Что, однако, творилось с отцом? В то время как Асмус Асмуссен благодарил, передавал приветы с передовой и приступил к введению, отец пребывал в смятенных чувствах — таким я его еще не видел. Он беспокойно вертелся и ерзал на скамье. Он кончиками пальцев нащупывал свои глазные яблоки. Он мял и тискал свой платок. Он порой так откидывался назад всем корпусом, что я боялся, как бы он не упал навзничь, на колени птичьего смотрителя Кольшмидта. Пот выступил у него на верхней губе. Он нет-нет да и содрогался всем телом, словно под каким-то необъяснимым давлением изнутри. При этом на лице его читалось недоумение, будто он и сам не понимал, что с ним творится. Он часто резким, нетерпеливым движением проводил рукой по лбу.
Все это я теперь воспринимаю гораздо отчетливее, чем в те минуты, когда отец в своем небывалом трансе сидел со мной рядом, так как все мое внимание было тогда устремлено на Асмуса Асмуссена и я с нетерпением ждал его первого диапозитива.
Асмуссен, однако, не спешил и сначала подробнейшим образом остановился на смысле названия «Море и отечество». Он рассмотрел это название под разными углами зрения, переиначивая его на все лады, извлекая и вкладывая в него все новые значения, жонглируя словечками «будто» и «точно» и предлагая присутствующим взять в расчет, какие открываются неожиданные глубины, когда мы море воспринимаем как некое отечество. Он даже предложил нам без боязни сократить это название, говоря о «море-отчизне», что, по его словам, звучит еще неохватнее, еще проникновеннее. Сам он, впрочем, исходил из варианта «отечественное море»; он много рассуждал о понятии «материнское», но не забывал и о мужестве, которое воспитывает в человеке силу, упрямство и задор, и, перескочив на другое, попросил нас поразмыслить, сколько всего должно было свершиться, чтобы мы могли именовать море «отечественным морем».
— Одно можно сказать с уверенностью, — заключил он, — что защищаем мы не всякое, а отечественное море.

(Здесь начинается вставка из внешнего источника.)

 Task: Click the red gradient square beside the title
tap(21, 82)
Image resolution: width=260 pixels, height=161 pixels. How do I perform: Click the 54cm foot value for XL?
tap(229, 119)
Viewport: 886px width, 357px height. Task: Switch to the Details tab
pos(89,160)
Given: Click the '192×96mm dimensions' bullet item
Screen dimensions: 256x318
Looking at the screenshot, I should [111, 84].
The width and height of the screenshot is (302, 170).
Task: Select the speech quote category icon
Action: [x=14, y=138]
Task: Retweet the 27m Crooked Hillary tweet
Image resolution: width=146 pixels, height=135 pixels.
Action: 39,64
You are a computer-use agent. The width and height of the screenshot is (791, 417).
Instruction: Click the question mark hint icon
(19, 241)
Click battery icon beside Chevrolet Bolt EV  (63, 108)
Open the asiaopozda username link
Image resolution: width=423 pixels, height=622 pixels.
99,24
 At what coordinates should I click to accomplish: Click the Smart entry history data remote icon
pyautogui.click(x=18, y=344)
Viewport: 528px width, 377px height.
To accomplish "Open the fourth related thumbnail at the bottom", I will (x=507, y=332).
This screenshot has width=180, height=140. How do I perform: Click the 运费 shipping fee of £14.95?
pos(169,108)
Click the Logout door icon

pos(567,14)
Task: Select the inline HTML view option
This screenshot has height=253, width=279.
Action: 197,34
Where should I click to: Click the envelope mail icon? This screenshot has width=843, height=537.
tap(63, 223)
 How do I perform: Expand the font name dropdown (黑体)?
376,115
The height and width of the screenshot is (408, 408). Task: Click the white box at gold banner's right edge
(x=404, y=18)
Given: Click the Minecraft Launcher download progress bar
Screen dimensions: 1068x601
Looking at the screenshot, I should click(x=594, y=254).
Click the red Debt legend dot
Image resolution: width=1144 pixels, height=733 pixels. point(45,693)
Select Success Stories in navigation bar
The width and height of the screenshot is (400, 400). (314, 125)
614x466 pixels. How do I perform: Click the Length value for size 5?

И тут Асмус Асмуссен предъявил нам свой первый диапозитив: на экране дозорное судно парило в небе из хлопьев пены, а под ним тянулся мрачный, низко срезанный горизонт. Под общий смех зрителей исполинские пальцы ухватили и перевернули диапозитив, и судно нормально легло на воду. Никто не сомневался, что вооруженное рыболовное судно, которое тяжело кренило набок, которое надрывалось от натуги и как будто должно было перевернуться с первой волной, было тем самым кораблем сторожевого охранения, на котором Асмус Асмуссен нес службу своей «море-отчизне». Корабль, очевидно, сфотографирован с марса: никого из команды видно не было, и только на баке у зенитки сидели две фигуры, затушеванные брызжущей пеной, и махали фотографу наверх. Глядя на это судно сторожевой охраны, не имевшее названия, а только номер и производившее потерянное и, во всяком случае, безнадежное впечатление, мы предавались игре воображения. Мы, так сказать, погрузились на него, поднесли к глазам бинокли или потянулись за макаронами с салом. Что означают два белых круга на лафете для двухствольной тридцатисемимиллиметровки, было мне известно. А судить о силе ветра у меня возможности не было.
— Это наш корабль, — сказал Асмус Асмуссен голосом, звучавшим ровно и напористо, подобно приливно-отливному течению в узком проходе между береговыми отмелями. И добавил: — Наше славное судно. Заметьте, — продолжал он, — это судно — лишь одно из звеньев в бесконечной цепи глубоко эшелонированных кораблей, которые несут службу в отечественном море. Днем и ночью. В дождь. В беспросветную метель. Образуя абсолютно надежную цепь. Никому не удастся проскользнуть сквозь это заграждение, ни даже морскому зайцу, а тем более англичанину. И нет числа кораблям, подобным нашему, которым фюрер передоверил защиту нашего отечественного моря. — Он так и сказал: «передоверил».
Рука отца дернулась. Он поднял ее, протянул вперед, нацеливаясь указательным пальцем на сторожевое судно; он давился каким-то словом, но не мог его произнести и, когда Асмус Асмуссен вставил новый диапозитив, вяло уронил руку. Этот снимок показывал в море некое пустое пространство, освещенное солнцем сквозь молочную наволочь. Корабля видно не было, однако никто не подумал, что он уже затонул, потому что по воде тянулся белый пенистый след, который мог быть оставлен только корабельным винтом: кипящее «кильватерное море». Второй диапозитив был посвящен единственно кильватерному морю; отчетливо зримое, оно постепенно ширилось и терялось где-то у горизонта — светящаяся борозда, образованная недолговечными пенистыми узорами.